The Court acknowledged that there is a presumption that “federal statutes ‘apply only within the territorial jurisdiction of the United States,’” citing Foley Bros., Inc. v. Filardo, 336 U.S. 281, 285 (1949), but noted that the presumption can be rebutted by a showing that the case involves a domestic application of the statute in question (in this case, sections 271(f)(2) and 284), which in turn depends upon “the statute’s focus.” To resolve this issue, the Court first looked at the focus of section 284, which has an “overriding purpose” of affording patent owners complete compensation for infringements. The Court concluded that “the infringement is plainly the focus of §284.” However, “[t]o determine the focus of §284 in a given case” requires an assessment of “the type of infringement that occurred,” which, in the case before it, depended on section 271(f)(2).
Turning to section 271(f)(2), the Court first observed that the section “focuses on domestic conduct” – the act of exporting components from the U.S. It then held:
The conduct in this case that is relevant to that focus clearly occurred in the United States, as it was ION’s domestic act of supplying the components that infringed WesternGeco’s patents. Thus, the lost-profits damages that were awarded to WesternGeco were a domestic application of §284.

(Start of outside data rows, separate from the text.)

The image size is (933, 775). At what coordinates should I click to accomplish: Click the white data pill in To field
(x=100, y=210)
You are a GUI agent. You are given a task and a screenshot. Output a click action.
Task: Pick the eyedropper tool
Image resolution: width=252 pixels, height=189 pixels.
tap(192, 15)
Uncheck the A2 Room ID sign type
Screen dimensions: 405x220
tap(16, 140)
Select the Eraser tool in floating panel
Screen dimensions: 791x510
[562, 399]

Accordingly, the Court ruled the district court judgment awarding WesternGeco lost profits on foreign sales resulted from “a permissible domestic application of §284,” and remanded the case “for further proceedings consistent with this opinion.”

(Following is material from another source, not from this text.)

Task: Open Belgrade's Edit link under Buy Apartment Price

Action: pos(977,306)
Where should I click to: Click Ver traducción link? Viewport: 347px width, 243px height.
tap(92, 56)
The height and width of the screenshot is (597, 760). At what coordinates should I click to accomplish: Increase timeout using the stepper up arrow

While obviously an important decision for both patent owners and technology companies, it is unclear how many patent disputes may actually be impacted. The issue in WesternGeco related only to infringement under section 271(f)(2), which is not a frequent basis of an infringement claim. However, patent owners may look to Justice Thomas’s expansive language that the purpose of section 284 is to make patentees whole as a vehicle to expand damage theories in ways other than foreign sales, and courts may show a willingness to apply the reasoning of the WesternGeco decision to claims that do not arise out of section 271(f)(2). WesternGeco may also lead to an increase in the value of some U.S. patents because it broadens the scope of potential damages for infringement. In any event, the WesternGeco ruling will undoubtedly be seen by patent owners as a positive development.